C’est à cette période, pourtant, que commence le chemin. « C’est vraiment avec l’indépendance et la vie seule que j’ai découvert certaines choses, se souvient Lisa. J’allais au marché, je ne voyais pas de tomates en hiver, et en me renseignant j’ai commencé ma sensibilisation. C’est toute une série de petites choses, de l’autoformation, qui m’ont fait prendre conscience. Petit à petit, j’ai creusé. Ce n’est pas un déclic, c’est quelque chose de très progressif. »

Au travail, Lisa enchaîne les levées de fonds, travaille sur des projets comptables et financiers complexes pour de grosses boites. À la maison, elle lit des livres et écoute des podcasts sur les enjeux environnementaux. « Il y a des choses très bien documentées, se réjouit-elle. J’ai aussi la chance d’avoir fait mes études dans une université publique, où ces sujets sont abordés. »

La fracture discrète

Quelques virages s’opèrent dans sa vie de tous les jours. « Je me suis tout de suite dit qu’il fallait que je m’adapte pour avoir un comportement qui détruise moins ce qui m’entoure. Ça s’est fait progressivement, par différentes strates. Au début ça a été des choses simples : consommer de la seconde main, m’alimenter avec des produits de saison… Petit à petit, j’ai fait des choix un peu plus structurants, comme le fait de moins prendre l’avion. »

Le fossé avec sa vie professionnelle se creuse peu à peu, sans que Lisa n’en prenne forcément conscience. C’est le corps qui s’est finalement rappelé à la tête. « Je suis tombée malade. Mais je travaillais tellement et j’étais tellement déconnectée que je ne m’en suis même pas rendu compte. J’ai finalement découvert ça au moment où ça aurait pu devenir grave. » Cet avertissement tiendra lieu de déclic. « Ça a fait office de réveil. J’ai compris que quand on travaillait beaucoup, on ne faisait plus attention à soi. Après cet événement, j’ai réalisé que je n’étais plus du tout en phase avec ce que je faisais. »

L’alignement retrouvé

Lisa trouve alors un projet plus en harmonie avec son virage : une start-up éco-responsable, qui œuvre à la réduction des émissions de CO2 pour les livraisons. L’expérience lui plaît beaucoup, mais 15 mois plus tard, elle s’arrête brutalement, laissant Lisa avec ses doutes. « Passer d’un très gros groupe à une petite entreprise, c’était compliqué. Les montagnes russes de la petite structure sont difficiles à vivre. » En parallèle, le regard de la famille questionne. « Quand j’ai quitté les gros cabinets, ça a été un moment difficile. La vision parentale autour de la carrière, de l’indépendance financière… Ce sont des sujets qui inquiètent mes proches. »

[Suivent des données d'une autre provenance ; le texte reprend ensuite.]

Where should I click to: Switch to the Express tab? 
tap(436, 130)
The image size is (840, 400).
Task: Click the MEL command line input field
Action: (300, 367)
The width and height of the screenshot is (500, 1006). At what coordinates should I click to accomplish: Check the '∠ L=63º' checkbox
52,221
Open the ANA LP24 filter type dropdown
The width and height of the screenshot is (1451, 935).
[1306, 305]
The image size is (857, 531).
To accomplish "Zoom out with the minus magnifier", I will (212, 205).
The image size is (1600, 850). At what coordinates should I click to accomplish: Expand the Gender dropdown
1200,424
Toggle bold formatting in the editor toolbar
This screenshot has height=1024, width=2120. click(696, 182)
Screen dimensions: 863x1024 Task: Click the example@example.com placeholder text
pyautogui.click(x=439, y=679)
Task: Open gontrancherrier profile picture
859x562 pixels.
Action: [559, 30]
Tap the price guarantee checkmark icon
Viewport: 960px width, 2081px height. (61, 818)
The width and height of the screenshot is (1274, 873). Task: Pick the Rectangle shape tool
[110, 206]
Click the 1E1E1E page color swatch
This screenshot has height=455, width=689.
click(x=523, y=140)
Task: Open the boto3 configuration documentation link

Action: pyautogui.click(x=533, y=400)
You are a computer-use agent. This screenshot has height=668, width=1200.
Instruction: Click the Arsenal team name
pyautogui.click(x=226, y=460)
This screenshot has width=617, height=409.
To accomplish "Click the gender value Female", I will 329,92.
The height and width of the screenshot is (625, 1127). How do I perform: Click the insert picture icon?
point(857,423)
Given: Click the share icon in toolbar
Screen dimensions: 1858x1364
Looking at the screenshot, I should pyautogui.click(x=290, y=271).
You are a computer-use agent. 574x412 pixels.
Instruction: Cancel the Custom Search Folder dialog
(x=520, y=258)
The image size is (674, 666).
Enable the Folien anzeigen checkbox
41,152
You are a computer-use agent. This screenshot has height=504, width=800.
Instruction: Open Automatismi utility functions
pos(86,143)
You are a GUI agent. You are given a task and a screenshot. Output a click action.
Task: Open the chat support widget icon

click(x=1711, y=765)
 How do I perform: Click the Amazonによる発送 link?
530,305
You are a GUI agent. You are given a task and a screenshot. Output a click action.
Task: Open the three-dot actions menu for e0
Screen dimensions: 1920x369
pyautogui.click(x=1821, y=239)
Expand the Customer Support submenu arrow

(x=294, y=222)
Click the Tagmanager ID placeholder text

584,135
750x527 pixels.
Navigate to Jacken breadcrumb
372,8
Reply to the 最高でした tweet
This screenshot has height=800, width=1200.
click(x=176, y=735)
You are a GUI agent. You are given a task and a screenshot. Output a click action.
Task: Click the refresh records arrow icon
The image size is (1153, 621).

Alors, Lisa retrouve un acteur de l’audit, de l’expertise comptable et du conseil. Mais la magie n’opère plus. « Je me suis de nouveau retrouvée face à de gros clients, avec beaucoup de croissance externe, beaucoup d’enjeux financiers très intéressants, mais qui ne me parlaient plus. J’avais construit une réflexion que je m’appliquais au quotidien, et travailler dans une entreprise avec des objectifs différents créait un trop gros décalage. Je ne me sentais plus à ma place. J’avais l’impression de revenir en arrière. »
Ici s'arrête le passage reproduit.